◆ **Aim of the task**
Please transcribe the entries below without changing a single character.

Supplied information below:

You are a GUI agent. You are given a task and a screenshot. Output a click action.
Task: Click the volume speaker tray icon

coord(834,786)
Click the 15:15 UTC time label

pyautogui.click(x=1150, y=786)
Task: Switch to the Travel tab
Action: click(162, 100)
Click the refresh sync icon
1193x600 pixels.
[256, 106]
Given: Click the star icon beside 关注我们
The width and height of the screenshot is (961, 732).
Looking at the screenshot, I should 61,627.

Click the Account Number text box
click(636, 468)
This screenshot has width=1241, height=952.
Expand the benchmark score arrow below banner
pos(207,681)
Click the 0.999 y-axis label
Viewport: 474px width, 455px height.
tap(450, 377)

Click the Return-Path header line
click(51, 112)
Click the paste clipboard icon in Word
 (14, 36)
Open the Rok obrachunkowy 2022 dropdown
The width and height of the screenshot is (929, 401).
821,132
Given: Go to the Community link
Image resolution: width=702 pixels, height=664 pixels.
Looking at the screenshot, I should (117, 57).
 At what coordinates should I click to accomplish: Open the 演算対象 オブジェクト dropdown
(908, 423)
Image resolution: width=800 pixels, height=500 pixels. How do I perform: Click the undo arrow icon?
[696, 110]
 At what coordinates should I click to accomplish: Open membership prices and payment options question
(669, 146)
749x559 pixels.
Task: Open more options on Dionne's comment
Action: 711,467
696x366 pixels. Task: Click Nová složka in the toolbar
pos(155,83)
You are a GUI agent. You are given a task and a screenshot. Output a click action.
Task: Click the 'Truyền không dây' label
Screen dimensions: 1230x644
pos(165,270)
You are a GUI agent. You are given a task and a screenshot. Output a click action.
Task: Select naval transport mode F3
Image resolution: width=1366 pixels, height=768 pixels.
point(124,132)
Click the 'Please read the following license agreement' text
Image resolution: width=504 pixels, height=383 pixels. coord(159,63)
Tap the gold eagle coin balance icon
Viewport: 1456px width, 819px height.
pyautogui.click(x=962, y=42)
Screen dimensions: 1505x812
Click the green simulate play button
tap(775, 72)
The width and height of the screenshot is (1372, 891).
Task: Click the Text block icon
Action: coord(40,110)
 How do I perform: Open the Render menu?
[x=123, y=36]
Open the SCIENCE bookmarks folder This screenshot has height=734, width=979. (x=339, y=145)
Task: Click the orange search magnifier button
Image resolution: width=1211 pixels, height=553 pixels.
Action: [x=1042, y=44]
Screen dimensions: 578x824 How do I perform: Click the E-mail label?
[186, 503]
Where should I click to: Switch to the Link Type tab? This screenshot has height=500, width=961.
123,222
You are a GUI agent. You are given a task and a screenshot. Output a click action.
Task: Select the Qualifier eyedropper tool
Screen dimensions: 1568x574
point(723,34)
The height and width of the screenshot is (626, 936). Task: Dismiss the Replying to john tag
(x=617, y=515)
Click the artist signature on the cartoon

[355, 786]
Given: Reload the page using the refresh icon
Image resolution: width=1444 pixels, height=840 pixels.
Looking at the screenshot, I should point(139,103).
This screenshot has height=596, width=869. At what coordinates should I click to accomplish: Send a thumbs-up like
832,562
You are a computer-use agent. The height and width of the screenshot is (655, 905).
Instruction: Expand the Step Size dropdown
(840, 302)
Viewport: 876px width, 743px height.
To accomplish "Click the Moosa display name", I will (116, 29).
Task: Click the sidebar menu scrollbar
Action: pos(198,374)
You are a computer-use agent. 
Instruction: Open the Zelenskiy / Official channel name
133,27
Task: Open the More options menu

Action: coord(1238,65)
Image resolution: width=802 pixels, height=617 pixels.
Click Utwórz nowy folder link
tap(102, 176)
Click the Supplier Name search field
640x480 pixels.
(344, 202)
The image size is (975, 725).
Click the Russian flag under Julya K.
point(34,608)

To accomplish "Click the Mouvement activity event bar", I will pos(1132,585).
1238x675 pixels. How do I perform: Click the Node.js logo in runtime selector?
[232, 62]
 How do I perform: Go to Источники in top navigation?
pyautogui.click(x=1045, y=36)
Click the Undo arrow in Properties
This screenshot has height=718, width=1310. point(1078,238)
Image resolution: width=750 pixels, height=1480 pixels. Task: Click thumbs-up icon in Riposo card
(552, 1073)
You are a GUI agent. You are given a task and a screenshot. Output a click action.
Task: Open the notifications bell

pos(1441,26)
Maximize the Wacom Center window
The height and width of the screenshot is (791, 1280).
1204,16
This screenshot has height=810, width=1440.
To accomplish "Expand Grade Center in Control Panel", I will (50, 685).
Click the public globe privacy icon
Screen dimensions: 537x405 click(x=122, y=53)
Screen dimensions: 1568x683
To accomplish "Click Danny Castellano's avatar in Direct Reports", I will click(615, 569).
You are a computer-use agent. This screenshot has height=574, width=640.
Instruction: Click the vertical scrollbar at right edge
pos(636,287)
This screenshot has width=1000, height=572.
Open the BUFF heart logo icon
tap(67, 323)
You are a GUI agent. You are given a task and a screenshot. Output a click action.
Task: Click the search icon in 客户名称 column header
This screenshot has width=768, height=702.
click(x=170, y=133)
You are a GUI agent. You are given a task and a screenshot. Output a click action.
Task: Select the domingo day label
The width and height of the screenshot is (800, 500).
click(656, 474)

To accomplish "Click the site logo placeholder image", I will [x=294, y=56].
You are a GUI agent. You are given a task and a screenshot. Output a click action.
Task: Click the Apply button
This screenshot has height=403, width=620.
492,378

End of Supplied information.

◆ **Written answer**
You are a GUI agent. You are given a task and a screenshot. Output a click action.
Task: Click the volume speaker tray icon

coord(834,786)
Click the 15:15 UTC time label

pyautogui.click(x=1150, y=786)
Task: Switch to the Travel tab
Action: click(162, 100)
Click the refresh sync icon
1193x600 pixels.
[256, 106]
Given: Click the star icon beside 关注我们
The width and height of the screenshot is (961, 732).
Looking at the screenshot, I should 61,627.

Click the Account Number text box
click(636, 468)
This screenshot has width=1241, height=952.
Expand the benchmark score arrow below banner
pos(207,681)
Click the 0.999 y-axis label
Viewport: 474px width, 455px height.
tap(450, 377)

Click the Return-Path header line
click(51, 112)
Click the paste clipboard icon in Word
 (14, 36)
Open the Rok obrachunkowy 2022 dropdown
The width and height of the screenshot is (929, 401).
821,132
Given: Go to the Community link
Image resolution: width=702 pixels, height=664 pixels.
Looking at the screenshot, I should (117, 57).
 At what coordinates should I click to accomplish: Open the 演算対象 オブジェクト dropdown
(908, 423)
Image resolution: width=800 pixels, height=500 pixels. How do I perform: Click the undo arrow icon?
[696, 110]
 At what coordinates should I click to accomplish: Open membership prices and payment options question
(669, 146)
749x559 pixels.
Task: Open more options on Dionne's comment
Action: 711,467
696x366 pixels. Task: Click Nová složka in the toolbar
pos(155,83)
You are a GUI agent. You are given a task and a screenshot. Output a click action.
Task: Click the 'Truyền không dây' label
Screen dimensions: 1230x644
pos(165,270)
You are a GUI agent. You are given a task and a screenshot. Output a click action.
Task: Select naval transport mode F3
Image resolution: width=1366 pixels, height=768 pixels.
point(124,132)
Click the 'Please read the following license agreement' text
Image resolution: width=504 pixels, height=383 pixels. coord(159,63)
Tap the gold eagle coin balance icon
Viewport: 1456px width, 819px height.
pyautogui.click(x=962, y=42)
Screen dimensions: 1505x812
Click the green simulate play button
tap(775, 72)
The width and height of the screenshot is (1372, 891).
Task: Click the Text block icon
Action: coord(40,110)
 How do I perform: Open the Render menu?
[x=123, y=36]
Open the SCIENCE bookmarks folder This screenshot has height=734, width=979. (x=339, y=145)
Task: Click the orange search magnifier button
Image resolution: width=1211 pixels, height=553 pixels.
Action: [x=1042, y=44]
Screen dimensions: 578x824 How do I perform: Click the E-mail label?
[186, 503]
Where should I click to: Switch to the Link Type tab? This screenshot has height=500, width=961.
123,222
You are a GUI agent. You are given a task and a screenshot. Output a click action.
Task: Select the Qualifier eyedropper tool
Screen dimensions: 1568x574
point(723,34)
The height and width of the screenshot is (626, 936). Task: Dismiss the Replying to john tag
(x=617, y=515)
Click the artist signature on the cartoon

[355, 786]
Given: Reload the page using the refresh icon
Image resolution: width=1444 pixels, height=840 pixels.
Looking at the screenshot, I should point(139,103).
This screenshot has height=596, width=869. At what coordinates should I click to accomplish: Send a thumbs-up like
832,562
You are a computer-use agent. The height and width of the screenshot is (655, 905).
Instruction: Expand the Step Size dropdown
(840, 302)
Viewport: 876px width, 743px height.
To accomplish "Click the Moosa display name", I will (116, 29).
Task: Click the sidebar menu scrollbar
Action: pos(198,374)
You are a computer-use agent. 
Instruction: Open the Zelenskiy / Official channel name
133,27
Task: Open the More options menu

Action: coord(1238,65)
Image resolution: width=802 pixels, height=617 pixels.
Click Utwórz nowy folder link
tap(102, 176)
Click the Supplier Name search field
640x480 pixels.
(344, 202)
The image size is (975, 725).
Click the Russian flag under Julya K.
point(34,608)

To accomplish "Click the Mouvement activity event bar", I will pos(1132,585).
1238x675 pixels. How do I perform: Click the Node.js logo in runtime selector?
[232, 62]
 How do I perform: Go to Источники in top navigation?
pyautogui.click(x=1045, y=36)
Click the Undo arrow in Properties
This screenshot has height=718, width=1310. point(1078,238)
Image resolution: width=750 pixels, height=1480 pixels. Task: Click thumbs-up icon in Riposo card
(552, 1073)
You are a GUI agent. You are given a task and a screenshot. Output a click action.
Task: Open the notifications bell

pos(1441,26)
Maximize the Wacom Center window
The height and width of the screenshot is (791, 1280).
1204,16
This screenshot has height=810, width=1440.
To accomplish "Expand Grade Center in Control Panel", I will (50, 685).
Click the public globe privacy icon
Screen dimensions: 537x405 click(x=122, y=53)
Screen dimensions: 1568x683
To accomplish "Click Danny Castellano's avatar in Direct Reports", I will click(615, 569).
You are a computer-use agent. This screenshot has height=574, width=640.
Instruction: Click the vertical scrollbar at right edge
pos(636,287)
This screenshot has width=1000, height=572.
Open the BUFF heart logo icon
tap(67, 323)
You are a GUI agent. You are given a task and a screenshot. Output a click action.
Task: Click the search icon in 客户名称 column header
This screenshot has width=768, height=702.
click(x=170, y=133)
You are a GUI agent. You are given a task and a screenshot. Output a click action.
Task: Select the domingo day label
The width and height of the screenshot is (800, 500).
click(656, 474)

To accomplish "Click the site logo placeholder image", I will [x=294, y=56].
You are a GUI agent. You are given a task and a screenshot. Output a click action.
Task: Click the Apply button
This screenshot has height=403, width=620.
492,378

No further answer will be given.